# Guns With Sentimental Value



## Bob Wright (May 10, 2006)

I was in Moab, Utah, trying to dicker over a Colt Single Action. "Nah," the owner told me, "its got sentimental value to me. I almost shot my ex-wife with it once, and my dog once." Couldn't ask a man to part with a gun having such attachment.

I've got several guns that have meaning to me, my late brother's Mauser .25ACP war souvenier, a Ruger Super Blackhawk and a Colt Single action, both having belonged to my son-in-law who was killed in a car wreck in 1979.

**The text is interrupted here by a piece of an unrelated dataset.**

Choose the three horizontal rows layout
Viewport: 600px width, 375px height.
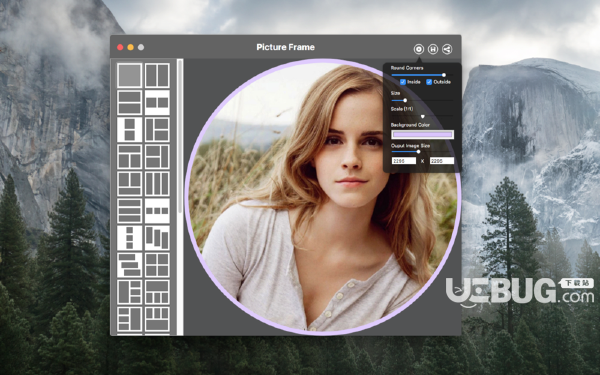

Shortly after his death, my daughter gave me the Ruger, and gave the Colt to his Dad. A few years later I recognized the gun in a gun shop and traded a Colt Python for it.

How about ya'll? Someone posted a .45 Auto from a 'Nam memory. Others?



Bob Wright


----------



## Shipwreck (Jan 26, 2006)

I odn't have any guns w/ sentimental value, myself... I fact, I've flipped my entire collection a couple of times over in the past year or 2.


----------



## Grayfox (Jul 14, 2006)

I have my father's old Remington 11-48 12 gauge. I grew up with this shotgun and it holds lots of fond memories. Someday, I'll pass it to one of my sons.


----------



## jwkimber45 (May 6, 2006)

I have several guns that I will never part with due to sentimental reasons

Colt Peacemaker .22
Colt Commander
Remington 100 20ga
Browning A5 Light 12
Stevens 12ga SxS
H&R .410 single shot
Ruger Super Single Six


----------



## 2400 (Feb 4, 2006)

I have a few, my Iver Johnson Sealed Target 8, my Remington Model 14 in 25 Rem., my Belgian Sweet Sixteen....


----------



## scooter (May 9, 2006)

I still have (and will till I die) the .50 hawken Cap and ball my Father built from a kit when I was 7 or 8 Y.O. that one will pass to my oldest boy when I become a semi hood ornament:mrgreen: :mrgreen: :mrgreen:


----------



## Bob Wright (May 10, 2006)

A semi hood ornament?

You're going to become a bulldog?


----------



## jimg11 (May 17, 2006)

*Sentimental value of guns.*

I have my mother's Winchester 1900 single shot 22 long. someone had tried to fancy it up before she got it adding a tang sight and a fancy curved butt plate and varnishing it up. Mom hated the tang sight so it was gone before I ever saw it. tha nice thick varnish has cracked up into little pieces on the gun. The trigger pull is so light that it is scary. Value maybe $20 Sentimental value a lot. I also have her mother's H&R 32 Heavy weight. Gram was carrying the payroll for her office and was not about to get held up, I wish she had a better taste in revolvers.


----------



## scooter (May 9, 2006)

Bob Wright said:


> A semi hood ornament?
> 
> You're going to become a bulldog?


:mrgreen: Nah , I figger just before I get too old to ride or shoot any more or to stove up to even get around on my own any more Ill make some poor truck driver feel bad about that poor Harley rider who "drifted" across the yeller line.............


----------



## Baldy (Jun 21, 2006)

*I got a few*

Hamilton & Beech .22 short it was my Grandfathers bought about 1905. I grew up with it in my hand. Kill every hog our family ate for 50+ years. No wild ones. My 1978 Colt Phyton. Wife bought it for me. A single shot .22 Reminton my Uncle bought for me when I was 10yrs. old.


----------



## SuckLead (Jul 4, 2006)

I'm a bit sentimental, I'll admit. I would never part with my Sig or my S&W 686. The S&W only because it was my first revolver. My Sig has many, many stories and memories attached in just the few years I've had her. But I guess one never really knows. Being pressed for cash does things to people. I just pawned a guitar with heavy sentimental value about a week ago. Was trying not to cry in the pawn shop. But you like to think these things will be buried with you, whether you can take them along or not.


----------



## Bob Wright (May 10, 2006)

Baldy,
I had forgotten that the Python had a frame mounted firing pin! Been too long without one.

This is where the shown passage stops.